▶ _About this exercise_
Two lines in the data below mark the range: the one with "Schadensersatz (33, 1988)" and the one with "Will Existing YouTube". Return both, along with every line between them, exactly.

▶ _Saved entries_
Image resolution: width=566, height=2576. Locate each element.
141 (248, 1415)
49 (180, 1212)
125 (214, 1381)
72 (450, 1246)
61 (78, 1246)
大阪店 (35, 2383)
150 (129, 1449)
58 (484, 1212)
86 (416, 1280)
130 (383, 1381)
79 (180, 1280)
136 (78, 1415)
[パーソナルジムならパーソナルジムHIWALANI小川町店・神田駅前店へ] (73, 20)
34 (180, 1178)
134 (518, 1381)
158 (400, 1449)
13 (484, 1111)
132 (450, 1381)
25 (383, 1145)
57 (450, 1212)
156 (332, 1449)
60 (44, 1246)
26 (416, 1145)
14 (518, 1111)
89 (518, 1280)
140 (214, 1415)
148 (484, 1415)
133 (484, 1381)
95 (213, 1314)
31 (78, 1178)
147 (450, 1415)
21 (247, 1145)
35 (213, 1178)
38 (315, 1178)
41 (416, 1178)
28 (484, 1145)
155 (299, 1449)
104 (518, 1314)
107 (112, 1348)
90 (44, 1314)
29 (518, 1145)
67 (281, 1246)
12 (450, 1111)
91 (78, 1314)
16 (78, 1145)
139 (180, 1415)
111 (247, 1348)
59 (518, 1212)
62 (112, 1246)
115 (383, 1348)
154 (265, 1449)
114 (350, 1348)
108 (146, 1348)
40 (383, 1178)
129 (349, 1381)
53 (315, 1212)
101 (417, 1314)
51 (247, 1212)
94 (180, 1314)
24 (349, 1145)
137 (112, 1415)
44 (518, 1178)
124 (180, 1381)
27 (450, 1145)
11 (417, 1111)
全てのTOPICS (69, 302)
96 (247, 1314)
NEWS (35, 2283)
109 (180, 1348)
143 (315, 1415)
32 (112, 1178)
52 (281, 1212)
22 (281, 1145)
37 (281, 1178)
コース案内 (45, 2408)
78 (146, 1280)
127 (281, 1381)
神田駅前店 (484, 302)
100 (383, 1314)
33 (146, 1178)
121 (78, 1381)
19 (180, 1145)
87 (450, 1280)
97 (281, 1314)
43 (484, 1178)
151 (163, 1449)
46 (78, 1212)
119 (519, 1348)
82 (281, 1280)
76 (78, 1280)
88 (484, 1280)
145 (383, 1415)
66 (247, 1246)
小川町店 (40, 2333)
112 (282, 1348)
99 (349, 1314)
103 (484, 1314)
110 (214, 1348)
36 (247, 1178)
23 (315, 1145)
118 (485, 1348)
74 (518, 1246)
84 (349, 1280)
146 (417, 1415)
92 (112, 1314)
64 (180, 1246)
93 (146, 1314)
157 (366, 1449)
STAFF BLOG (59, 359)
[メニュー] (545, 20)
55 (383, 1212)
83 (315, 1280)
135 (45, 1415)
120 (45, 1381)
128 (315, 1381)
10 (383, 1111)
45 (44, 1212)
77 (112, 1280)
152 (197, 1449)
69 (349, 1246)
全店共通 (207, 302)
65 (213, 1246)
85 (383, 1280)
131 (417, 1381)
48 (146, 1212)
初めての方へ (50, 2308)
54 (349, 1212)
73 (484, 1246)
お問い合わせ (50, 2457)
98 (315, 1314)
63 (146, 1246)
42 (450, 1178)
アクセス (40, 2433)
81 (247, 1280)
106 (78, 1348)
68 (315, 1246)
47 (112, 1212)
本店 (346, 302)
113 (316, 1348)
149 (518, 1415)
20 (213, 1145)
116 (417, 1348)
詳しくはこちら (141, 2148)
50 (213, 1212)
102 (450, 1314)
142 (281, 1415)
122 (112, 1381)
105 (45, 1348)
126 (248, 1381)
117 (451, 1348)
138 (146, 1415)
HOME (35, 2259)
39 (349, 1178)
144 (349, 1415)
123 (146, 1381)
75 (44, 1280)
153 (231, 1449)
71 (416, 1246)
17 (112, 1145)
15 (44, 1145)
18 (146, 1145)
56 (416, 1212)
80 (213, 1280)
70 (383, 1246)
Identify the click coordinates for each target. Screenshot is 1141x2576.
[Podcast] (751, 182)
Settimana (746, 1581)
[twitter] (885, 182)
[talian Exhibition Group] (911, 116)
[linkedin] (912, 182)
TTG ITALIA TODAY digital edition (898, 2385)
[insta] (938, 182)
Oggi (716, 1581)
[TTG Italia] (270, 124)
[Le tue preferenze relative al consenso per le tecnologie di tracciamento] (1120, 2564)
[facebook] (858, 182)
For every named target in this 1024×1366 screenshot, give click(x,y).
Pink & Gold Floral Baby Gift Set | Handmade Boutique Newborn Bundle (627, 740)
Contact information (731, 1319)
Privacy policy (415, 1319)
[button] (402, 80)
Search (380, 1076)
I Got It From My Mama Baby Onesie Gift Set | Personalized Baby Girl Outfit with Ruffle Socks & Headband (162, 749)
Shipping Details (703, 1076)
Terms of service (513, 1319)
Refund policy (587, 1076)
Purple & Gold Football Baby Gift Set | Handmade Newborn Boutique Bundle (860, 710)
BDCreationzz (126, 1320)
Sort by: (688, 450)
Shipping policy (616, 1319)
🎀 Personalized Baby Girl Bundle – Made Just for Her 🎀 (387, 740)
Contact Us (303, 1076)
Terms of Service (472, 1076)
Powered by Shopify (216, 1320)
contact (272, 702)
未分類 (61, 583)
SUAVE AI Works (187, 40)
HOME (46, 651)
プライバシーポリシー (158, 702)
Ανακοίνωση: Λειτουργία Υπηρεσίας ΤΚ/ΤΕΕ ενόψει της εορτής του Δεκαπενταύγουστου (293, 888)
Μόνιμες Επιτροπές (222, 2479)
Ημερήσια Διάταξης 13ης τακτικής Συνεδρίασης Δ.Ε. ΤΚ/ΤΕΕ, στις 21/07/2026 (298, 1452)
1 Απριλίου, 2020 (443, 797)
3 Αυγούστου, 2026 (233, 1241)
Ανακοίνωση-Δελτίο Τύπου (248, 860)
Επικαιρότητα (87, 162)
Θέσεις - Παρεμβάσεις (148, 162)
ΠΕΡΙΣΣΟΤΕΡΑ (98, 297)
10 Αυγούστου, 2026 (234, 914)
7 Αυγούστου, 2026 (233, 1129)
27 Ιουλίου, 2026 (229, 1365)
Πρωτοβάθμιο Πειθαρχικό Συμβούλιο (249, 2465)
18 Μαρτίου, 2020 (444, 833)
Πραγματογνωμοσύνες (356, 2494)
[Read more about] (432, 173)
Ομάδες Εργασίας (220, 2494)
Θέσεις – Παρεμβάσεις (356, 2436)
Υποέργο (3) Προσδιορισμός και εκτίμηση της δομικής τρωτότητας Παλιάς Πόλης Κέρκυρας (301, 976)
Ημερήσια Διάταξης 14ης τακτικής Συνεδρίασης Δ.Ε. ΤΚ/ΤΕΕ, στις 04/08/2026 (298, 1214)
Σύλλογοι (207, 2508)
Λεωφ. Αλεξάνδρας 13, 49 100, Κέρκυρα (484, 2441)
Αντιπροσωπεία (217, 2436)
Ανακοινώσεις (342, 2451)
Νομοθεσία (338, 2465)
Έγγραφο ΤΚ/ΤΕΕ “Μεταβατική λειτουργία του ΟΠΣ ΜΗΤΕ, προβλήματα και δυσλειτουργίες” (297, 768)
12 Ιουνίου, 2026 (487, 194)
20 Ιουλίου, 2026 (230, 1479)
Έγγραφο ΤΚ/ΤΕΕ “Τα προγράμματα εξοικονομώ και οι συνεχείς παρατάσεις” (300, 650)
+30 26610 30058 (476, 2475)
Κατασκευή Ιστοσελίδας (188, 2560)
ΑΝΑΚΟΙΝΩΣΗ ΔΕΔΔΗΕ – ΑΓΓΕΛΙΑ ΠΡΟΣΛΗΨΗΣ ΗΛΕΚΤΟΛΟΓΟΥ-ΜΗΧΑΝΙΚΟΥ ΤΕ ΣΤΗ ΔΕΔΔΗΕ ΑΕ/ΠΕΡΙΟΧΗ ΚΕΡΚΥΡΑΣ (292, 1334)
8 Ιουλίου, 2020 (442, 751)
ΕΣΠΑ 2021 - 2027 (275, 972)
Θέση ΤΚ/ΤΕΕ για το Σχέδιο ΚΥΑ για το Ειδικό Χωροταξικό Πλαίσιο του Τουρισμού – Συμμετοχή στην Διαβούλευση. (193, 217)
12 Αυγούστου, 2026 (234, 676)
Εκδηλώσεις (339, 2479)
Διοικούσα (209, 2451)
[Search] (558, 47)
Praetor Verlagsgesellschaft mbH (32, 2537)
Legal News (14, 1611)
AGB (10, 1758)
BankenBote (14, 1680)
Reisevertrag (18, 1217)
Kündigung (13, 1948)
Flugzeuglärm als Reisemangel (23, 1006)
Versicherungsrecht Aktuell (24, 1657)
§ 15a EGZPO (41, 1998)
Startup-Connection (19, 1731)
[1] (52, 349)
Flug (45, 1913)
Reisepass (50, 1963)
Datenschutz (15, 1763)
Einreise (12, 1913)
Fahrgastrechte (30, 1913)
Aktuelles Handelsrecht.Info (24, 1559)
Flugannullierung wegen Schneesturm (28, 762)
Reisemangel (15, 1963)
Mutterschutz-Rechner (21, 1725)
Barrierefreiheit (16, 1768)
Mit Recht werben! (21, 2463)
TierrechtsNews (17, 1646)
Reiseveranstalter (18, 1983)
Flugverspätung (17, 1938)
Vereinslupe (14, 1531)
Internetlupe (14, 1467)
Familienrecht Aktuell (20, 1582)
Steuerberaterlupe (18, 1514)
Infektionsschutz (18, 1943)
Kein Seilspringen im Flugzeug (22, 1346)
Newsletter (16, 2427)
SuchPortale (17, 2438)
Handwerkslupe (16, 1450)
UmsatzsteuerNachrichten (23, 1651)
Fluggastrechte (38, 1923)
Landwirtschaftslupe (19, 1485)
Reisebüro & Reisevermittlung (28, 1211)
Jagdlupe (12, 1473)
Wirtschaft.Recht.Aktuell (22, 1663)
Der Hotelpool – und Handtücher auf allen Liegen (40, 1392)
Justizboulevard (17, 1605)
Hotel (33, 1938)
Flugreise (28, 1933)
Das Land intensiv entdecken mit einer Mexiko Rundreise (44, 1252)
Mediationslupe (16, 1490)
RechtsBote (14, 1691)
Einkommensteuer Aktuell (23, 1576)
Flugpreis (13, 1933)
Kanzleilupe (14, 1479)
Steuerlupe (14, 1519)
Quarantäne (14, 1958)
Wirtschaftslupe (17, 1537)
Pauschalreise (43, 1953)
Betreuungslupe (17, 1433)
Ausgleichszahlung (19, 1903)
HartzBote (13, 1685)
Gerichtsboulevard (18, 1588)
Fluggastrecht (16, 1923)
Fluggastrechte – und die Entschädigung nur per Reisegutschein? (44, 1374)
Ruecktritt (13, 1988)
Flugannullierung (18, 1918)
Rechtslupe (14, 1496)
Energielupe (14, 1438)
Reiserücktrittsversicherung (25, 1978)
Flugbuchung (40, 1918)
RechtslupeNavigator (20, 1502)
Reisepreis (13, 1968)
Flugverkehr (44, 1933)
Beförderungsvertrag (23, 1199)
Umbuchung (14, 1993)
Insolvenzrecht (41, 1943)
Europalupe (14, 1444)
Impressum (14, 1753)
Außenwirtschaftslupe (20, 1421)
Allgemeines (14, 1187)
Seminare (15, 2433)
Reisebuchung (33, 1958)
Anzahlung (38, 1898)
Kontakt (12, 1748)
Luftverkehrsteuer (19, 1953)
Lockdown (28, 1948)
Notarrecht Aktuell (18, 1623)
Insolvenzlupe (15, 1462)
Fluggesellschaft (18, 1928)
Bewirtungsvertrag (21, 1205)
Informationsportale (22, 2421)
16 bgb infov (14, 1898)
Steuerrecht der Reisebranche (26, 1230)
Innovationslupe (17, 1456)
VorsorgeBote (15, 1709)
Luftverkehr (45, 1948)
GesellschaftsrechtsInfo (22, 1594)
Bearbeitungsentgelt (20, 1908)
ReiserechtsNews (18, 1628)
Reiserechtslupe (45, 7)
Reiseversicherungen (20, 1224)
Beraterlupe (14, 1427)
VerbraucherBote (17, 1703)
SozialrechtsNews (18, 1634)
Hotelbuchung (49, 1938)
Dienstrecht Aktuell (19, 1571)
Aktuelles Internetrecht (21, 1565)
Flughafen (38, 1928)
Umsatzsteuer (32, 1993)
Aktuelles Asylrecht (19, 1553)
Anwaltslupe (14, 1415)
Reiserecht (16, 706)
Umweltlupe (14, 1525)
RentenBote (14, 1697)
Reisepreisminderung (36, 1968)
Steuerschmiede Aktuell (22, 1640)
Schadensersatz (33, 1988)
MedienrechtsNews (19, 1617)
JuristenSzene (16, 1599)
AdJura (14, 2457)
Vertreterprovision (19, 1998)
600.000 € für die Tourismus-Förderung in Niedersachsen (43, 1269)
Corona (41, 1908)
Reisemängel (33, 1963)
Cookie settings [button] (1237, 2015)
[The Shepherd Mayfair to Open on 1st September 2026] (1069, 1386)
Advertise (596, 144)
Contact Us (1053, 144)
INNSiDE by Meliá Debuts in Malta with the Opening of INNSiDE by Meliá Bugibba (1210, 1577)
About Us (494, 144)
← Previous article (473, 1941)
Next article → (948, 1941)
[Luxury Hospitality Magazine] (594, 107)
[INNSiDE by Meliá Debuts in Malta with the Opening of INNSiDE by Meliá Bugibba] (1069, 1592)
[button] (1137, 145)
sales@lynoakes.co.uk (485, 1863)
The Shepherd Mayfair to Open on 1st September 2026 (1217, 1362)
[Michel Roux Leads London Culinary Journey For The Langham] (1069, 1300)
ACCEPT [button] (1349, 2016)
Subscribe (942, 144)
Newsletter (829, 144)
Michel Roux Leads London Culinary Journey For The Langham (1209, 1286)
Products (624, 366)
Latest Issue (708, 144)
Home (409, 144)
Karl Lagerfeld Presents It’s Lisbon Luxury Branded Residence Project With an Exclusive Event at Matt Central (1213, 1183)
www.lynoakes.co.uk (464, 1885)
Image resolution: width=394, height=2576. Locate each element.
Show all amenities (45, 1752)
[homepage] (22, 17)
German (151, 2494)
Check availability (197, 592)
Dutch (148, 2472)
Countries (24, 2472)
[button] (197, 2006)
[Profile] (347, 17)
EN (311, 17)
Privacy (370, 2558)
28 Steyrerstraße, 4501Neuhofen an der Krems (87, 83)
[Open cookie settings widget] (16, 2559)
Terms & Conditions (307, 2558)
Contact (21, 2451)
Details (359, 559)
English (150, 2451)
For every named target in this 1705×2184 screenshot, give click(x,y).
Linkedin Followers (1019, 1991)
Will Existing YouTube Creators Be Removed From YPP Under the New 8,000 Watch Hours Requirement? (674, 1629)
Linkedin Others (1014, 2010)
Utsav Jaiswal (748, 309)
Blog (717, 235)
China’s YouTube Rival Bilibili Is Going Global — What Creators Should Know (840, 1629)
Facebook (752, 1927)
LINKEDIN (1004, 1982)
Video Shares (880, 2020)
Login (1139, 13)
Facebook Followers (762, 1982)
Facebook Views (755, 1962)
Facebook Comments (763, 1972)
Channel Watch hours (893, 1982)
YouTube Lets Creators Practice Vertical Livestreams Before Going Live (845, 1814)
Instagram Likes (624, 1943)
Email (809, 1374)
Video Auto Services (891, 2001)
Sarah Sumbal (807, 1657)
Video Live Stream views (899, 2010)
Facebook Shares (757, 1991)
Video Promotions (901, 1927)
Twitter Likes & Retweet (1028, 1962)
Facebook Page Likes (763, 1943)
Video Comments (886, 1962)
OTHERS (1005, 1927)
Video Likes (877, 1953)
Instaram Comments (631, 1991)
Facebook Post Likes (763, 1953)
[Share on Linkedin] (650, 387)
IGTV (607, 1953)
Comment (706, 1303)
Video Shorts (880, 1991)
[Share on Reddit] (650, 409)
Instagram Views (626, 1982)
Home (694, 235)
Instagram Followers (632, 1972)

▶ _Exercise output_
Schadensersatz (33, 1988)
MedienrechtsNews (19, 1617)
JuristenSzene (16, 1599)
AdJura (14, 2457)
Vertreterprovision (19, 1998)
600.000 € für die Tourismus-Förderung in Niedersachsen (43, 1269)
Corona (41, 1908)
Reisemängel (33, 1963)
Cookie settings [button] (1237, 2015)
[The Shepherd Mayfair to Open on 1st September 2026] (1069, 1386)
Advertise (596, 144)
Contact Us (1053, 144)
INNSiDE by Meliá Debuts in Malta with the Opening of INNSiDE by Meliá Bugibba (1210, 1577)
About Us (494, 144)
← Previous article (473, 1941)
Next article → (948, 1941)
[Luxury Hospitality Magazine] (594, 107)
[INNSiDE by Meliá Debuts in Malta with the Opening of INNSiDE by Meliá Bugibba] (1069, 1592)
[button] (1137, 145)
sales@lynoakes.co.uk (485, 1863)
The Shepherd Mayfair to Open on 1st September 2026 (1217, 1362)
[Michel Roux Leads London Culinary Journey For The Langham] (1069, 1300)
ACCEPT [button] (1349, 2016)
Subscribe (942, 144)
Newsletter (829, 144)
Michel Roux Leads London Culinary Journey For The Langham (1209, 1286)
Products (624, 366)
Latest Issue (708, 144)
Home (409, 144)
Karl Lagerfeld Presents It’s Lisbon Luxury Branded Residence Project With an Exclusive Event at Matt Central (1213, 1183)
www.lynoakes.co.uk (464, 1885)
Image resolution: width=394, height=2576. Locate each element.
Show all amenities (45, 1752)
[homepage] (22, 17)
German (151, 2494)
Check availability (197, 592)
Dutch (148, 2472)
Countries (24, 2472)
[button] (197, 2006)
[Profile] (347, 17)
EN (311, 17)
Privacy (370, 2558)
28 Steyrerstraße, 4501Neuhofen an der Krems (87, 83)
[Open cookie settings widget] (16, 2559)
Terms & Conditions (307, 2558)
Contact (21, 2451)
Details (359, 559)
English (150, 2451)
For every named target in this 1705×2184 screenshot, give click(x,y).
Linkedin Followers (1019, 1991)
Will Existing YouTube Creators Be Removed From YPP Under the New 8,000 Watch Hours Requirement? (674, 1629)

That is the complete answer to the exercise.